§ **Short problem**:
Express the data from the line containing "SiteOrigin (654, 736)" through the final line of the data as a JSON list of strings, one string per line, with blank lines omitted.

** begin Records supplied **

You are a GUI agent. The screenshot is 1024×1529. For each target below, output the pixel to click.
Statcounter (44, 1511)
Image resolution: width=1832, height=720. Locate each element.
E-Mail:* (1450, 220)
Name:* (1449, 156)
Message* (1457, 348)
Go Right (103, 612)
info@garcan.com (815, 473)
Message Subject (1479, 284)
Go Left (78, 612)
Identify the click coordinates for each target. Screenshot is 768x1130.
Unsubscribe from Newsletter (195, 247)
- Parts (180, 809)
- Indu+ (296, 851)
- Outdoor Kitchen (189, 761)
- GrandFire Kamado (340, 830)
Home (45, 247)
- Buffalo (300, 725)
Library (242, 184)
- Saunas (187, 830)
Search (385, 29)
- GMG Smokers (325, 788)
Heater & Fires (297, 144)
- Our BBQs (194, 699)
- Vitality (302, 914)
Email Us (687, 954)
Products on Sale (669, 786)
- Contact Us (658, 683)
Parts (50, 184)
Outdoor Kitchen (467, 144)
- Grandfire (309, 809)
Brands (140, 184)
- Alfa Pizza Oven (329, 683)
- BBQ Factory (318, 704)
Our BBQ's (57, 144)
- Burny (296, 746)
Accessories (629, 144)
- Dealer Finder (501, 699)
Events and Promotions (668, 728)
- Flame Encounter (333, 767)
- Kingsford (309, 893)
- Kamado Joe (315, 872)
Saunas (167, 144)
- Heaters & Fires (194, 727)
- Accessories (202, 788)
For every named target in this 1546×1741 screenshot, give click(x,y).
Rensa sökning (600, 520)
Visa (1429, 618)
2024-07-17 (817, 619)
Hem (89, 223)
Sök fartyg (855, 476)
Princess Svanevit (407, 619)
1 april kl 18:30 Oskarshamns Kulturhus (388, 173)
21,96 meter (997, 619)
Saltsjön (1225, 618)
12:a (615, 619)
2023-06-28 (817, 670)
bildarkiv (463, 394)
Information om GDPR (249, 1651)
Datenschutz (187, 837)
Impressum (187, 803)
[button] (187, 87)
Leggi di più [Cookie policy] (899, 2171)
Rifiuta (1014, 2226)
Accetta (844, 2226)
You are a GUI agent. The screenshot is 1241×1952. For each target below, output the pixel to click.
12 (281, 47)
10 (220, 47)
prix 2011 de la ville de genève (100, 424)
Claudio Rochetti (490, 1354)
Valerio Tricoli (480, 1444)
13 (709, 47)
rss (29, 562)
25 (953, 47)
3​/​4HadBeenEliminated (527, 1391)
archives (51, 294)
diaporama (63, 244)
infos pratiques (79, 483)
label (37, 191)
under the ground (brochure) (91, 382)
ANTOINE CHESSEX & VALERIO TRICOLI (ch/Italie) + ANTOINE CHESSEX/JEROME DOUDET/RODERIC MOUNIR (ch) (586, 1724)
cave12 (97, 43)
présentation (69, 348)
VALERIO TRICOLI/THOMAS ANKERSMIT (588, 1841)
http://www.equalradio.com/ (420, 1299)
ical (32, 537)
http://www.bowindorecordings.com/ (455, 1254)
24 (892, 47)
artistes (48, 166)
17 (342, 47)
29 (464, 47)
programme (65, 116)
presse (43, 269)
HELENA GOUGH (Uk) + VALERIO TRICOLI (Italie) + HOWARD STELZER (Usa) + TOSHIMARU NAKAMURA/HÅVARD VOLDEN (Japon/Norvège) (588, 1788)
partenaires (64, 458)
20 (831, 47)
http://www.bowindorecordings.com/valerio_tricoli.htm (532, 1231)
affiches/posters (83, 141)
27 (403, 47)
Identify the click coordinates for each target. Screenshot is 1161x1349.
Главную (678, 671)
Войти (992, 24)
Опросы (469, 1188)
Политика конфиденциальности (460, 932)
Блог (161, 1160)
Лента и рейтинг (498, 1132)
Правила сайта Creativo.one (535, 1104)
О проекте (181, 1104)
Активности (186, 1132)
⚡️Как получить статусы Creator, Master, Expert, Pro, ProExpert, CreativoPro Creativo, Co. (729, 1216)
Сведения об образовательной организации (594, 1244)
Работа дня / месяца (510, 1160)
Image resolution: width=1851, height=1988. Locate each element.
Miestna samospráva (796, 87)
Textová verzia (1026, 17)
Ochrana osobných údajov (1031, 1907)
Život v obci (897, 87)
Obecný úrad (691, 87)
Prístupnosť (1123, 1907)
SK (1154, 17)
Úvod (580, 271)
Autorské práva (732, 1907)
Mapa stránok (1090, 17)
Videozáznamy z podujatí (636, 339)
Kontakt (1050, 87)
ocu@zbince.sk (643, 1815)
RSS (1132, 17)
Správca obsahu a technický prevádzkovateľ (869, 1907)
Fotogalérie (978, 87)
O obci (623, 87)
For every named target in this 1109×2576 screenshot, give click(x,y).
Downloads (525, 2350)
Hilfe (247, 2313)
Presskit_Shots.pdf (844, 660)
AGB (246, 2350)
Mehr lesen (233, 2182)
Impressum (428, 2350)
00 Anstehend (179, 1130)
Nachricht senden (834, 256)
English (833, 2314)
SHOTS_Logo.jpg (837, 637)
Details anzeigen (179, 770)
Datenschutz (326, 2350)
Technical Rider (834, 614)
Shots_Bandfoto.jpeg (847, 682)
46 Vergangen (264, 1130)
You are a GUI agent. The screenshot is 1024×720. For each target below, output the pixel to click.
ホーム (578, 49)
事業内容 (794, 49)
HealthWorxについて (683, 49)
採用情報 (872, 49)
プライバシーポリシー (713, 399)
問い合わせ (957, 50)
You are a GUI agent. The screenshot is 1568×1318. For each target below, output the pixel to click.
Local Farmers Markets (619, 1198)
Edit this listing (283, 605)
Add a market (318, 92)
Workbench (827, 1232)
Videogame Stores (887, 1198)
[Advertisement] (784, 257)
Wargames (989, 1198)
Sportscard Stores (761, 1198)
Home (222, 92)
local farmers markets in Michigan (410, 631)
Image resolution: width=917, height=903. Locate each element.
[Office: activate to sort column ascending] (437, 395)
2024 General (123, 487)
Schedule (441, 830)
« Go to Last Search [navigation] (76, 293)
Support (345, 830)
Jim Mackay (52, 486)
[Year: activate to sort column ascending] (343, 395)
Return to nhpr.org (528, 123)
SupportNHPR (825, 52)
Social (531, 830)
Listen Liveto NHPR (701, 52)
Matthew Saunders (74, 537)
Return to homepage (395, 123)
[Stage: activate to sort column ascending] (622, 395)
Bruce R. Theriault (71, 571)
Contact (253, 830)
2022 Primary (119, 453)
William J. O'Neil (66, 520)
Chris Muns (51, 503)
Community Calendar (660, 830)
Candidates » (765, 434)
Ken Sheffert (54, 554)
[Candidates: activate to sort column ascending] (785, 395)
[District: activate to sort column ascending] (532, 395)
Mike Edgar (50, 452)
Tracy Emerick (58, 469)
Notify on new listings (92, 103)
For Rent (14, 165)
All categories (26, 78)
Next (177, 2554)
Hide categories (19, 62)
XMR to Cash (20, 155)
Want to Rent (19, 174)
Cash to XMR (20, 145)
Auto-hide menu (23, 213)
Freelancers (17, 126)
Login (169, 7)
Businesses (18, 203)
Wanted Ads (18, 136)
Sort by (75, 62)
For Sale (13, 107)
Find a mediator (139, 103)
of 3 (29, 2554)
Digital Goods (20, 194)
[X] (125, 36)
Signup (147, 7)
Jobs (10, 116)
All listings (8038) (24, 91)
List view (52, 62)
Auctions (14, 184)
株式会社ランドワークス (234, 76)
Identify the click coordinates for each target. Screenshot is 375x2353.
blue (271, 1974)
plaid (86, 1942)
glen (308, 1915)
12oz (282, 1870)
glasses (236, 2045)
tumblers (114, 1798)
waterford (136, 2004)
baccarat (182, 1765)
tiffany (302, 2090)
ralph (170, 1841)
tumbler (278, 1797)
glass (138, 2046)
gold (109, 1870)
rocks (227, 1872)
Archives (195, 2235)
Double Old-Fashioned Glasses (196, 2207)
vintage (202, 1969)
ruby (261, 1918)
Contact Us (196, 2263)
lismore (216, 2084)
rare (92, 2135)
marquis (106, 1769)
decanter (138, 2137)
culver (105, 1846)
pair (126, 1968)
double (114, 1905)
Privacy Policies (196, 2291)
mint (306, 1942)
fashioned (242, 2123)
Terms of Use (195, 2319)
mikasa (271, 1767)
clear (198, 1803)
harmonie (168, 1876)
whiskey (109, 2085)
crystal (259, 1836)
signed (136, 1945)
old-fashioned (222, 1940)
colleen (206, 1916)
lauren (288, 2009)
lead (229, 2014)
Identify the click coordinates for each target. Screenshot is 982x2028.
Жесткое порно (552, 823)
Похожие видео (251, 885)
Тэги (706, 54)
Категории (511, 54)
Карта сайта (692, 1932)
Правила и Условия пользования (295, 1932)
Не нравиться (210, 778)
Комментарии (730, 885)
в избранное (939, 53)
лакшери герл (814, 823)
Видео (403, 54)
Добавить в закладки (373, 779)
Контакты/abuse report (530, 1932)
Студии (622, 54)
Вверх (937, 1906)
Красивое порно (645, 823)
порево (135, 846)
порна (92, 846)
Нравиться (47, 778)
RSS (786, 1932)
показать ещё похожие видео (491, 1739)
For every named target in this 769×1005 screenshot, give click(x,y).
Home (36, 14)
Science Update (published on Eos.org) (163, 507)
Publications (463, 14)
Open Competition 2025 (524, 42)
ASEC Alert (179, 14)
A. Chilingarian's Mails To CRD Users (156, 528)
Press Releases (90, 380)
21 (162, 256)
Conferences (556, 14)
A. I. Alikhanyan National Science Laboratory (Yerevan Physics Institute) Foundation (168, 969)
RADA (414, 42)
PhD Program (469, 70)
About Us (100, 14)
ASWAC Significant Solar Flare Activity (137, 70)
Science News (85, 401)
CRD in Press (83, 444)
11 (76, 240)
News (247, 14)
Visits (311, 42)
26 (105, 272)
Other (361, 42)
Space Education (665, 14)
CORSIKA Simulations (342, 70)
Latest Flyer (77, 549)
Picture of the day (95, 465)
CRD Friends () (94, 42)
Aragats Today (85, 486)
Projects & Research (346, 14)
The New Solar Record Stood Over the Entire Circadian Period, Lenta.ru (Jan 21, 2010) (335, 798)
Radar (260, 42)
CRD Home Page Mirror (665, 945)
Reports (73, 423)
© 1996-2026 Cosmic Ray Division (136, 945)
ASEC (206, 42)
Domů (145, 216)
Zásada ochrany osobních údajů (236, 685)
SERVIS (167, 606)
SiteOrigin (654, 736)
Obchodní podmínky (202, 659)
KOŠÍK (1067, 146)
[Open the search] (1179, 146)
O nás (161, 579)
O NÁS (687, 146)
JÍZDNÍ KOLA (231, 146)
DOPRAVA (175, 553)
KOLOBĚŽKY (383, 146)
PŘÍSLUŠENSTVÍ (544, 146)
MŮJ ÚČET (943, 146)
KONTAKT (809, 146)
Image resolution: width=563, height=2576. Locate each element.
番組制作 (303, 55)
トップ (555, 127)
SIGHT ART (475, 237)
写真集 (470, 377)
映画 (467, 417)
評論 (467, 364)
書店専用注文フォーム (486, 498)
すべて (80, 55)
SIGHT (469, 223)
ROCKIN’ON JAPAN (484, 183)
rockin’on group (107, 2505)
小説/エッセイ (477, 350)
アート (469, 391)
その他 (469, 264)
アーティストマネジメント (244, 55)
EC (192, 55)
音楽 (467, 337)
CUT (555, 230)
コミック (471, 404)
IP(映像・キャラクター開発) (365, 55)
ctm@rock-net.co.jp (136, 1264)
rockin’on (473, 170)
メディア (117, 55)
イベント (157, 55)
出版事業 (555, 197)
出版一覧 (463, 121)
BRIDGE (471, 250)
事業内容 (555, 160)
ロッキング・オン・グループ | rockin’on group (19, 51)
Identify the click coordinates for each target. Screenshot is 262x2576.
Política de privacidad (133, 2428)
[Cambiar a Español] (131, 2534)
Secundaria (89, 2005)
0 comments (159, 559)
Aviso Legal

** end Records supplied **

§ **Answer to the exercise**:
[
  "SiteOrigin (654, 736)",
  "Obchodní podmínky (202, 659)",
  "KOŠÍK (1067, 146)",
  "[Open the search] (1179, 146)",
  "O nás (161, 579)",
  "O NÁS (687, 146)",
  "JÍZDNÍ KOLA (231, 146)",
  "DOPRAVA (175, 553)",
  "KOLOBĚŽKY (383, 146)",
  "PŘÍSLUŠENSTVÍ (544, 146)",
  "MŮJ ÚČET (943, 146)",
  "KONTAKT (809, 146)",
  "Image resolution: width=563, height=2576. Locate each element.",
  "番組制作 (303, 55)",
  "トップ (555, 127)",
  "SIGHT ART (475, 237)",
  "写真集 (470, 377)",
  "映画 (467, 417)",
  "評論 (467, 364)",
  "書店専用注文フォーム (486, 498)",
  "すべて (80, 55)",
  "SIGHT (469, 223)",
  "ROCKIN’ON JAPAN (484, 183)",
  "rockin’on group (107, 2505)",
  "小説/エッセイ (477, 350)",
  "アート (469, 391)",
  "その他 (469, 264)",
  "アーティストマネジメント (244, 55)",
  "EC (192, 55)",
  "音楽 (467, 337)",
  "CUT (555, 230)",
  "コミック (471, 404)",
  "IP(映像・キャラクター開発) (365, 55)",
  "ctm@rock-net.co.jp (136, 1264)",
  "rockin’on (473, 170)",
  "メディア (117, 55)",
  "イベント (157, 55)",
  "出版事業 (555, 197)",
  "出版一覧 (463, 121)",
  "BRIDGE (471, 250)",
  "事業内容 (555, 160)",
  "ロッキング・オン・グループ | rockin’on group (19, 51)",
  "Identify the click coordinates for each target. Screenshot is 262x2576.",
  "Política de privacidad (133, 2428)",
  "[Cambiar a Español] (131, 2534)",
  "Secundaria (89, 2005)",
  "0 comments (159, 559)",
  "Aviso Legal"
]